* Task instructions: Write out, word for word, every line in the data below from the one containing "Given: Click the" to the one containing "The height and width of the screenshot is (954, 1800).", both of them included.

* Records:
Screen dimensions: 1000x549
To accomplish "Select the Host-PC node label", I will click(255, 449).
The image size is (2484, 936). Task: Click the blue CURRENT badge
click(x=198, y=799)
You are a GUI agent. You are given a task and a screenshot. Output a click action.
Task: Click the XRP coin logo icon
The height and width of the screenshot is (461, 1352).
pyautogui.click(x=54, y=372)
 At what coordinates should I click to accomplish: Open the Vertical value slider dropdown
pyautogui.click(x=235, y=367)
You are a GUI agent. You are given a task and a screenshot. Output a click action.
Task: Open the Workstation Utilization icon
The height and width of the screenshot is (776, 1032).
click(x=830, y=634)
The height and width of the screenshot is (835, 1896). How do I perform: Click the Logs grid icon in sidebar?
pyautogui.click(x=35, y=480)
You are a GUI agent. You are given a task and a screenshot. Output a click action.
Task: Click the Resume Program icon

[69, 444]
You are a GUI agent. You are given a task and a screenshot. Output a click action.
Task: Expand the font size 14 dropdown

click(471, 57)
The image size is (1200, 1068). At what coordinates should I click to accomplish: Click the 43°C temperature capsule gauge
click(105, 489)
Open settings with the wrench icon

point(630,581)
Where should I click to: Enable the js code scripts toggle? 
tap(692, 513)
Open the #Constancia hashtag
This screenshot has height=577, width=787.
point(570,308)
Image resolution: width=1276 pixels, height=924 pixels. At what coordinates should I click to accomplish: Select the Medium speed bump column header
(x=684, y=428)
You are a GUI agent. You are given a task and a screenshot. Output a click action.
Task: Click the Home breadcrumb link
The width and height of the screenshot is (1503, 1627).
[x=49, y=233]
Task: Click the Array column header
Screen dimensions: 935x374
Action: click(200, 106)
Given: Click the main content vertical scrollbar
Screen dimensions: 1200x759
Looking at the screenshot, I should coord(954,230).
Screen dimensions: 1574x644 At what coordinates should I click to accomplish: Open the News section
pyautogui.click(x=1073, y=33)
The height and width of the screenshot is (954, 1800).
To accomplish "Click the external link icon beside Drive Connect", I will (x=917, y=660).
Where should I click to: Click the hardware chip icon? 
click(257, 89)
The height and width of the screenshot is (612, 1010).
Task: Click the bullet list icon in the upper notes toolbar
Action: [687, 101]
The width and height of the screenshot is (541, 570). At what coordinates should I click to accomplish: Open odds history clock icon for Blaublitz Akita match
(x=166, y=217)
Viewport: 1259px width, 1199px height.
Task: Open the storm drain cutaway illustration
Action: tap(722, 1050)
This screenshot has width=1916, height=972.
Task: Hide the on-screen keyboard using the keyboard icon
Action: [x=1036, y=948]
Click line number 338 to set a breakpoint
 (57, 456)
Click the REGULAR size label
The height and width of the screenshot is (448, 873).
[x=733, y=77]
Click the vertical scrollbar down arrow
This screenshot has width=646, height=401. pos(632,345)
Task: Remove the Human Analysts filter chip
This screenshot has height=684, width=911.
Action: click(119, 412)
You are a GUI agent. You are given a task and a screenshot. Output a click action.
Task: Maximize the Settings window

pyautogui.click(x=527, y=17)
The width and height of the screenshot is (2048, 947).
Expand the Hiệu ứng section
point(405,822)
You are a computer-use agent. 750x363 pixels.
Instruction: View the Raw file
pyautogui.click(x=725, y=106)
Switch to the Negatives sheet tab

* Finished exercise:
Given: Click the main content vertical scrollbar
Screen dimensions: 1200x759
Looking at the screenshot, I should coord(954,230).
Screen dimensions: 1574x644 At what coordinates should I click to accomplish: Open the News section
pyautogui.click(x=1073, y=33)
The height and width of the screenshot is (954, 1800).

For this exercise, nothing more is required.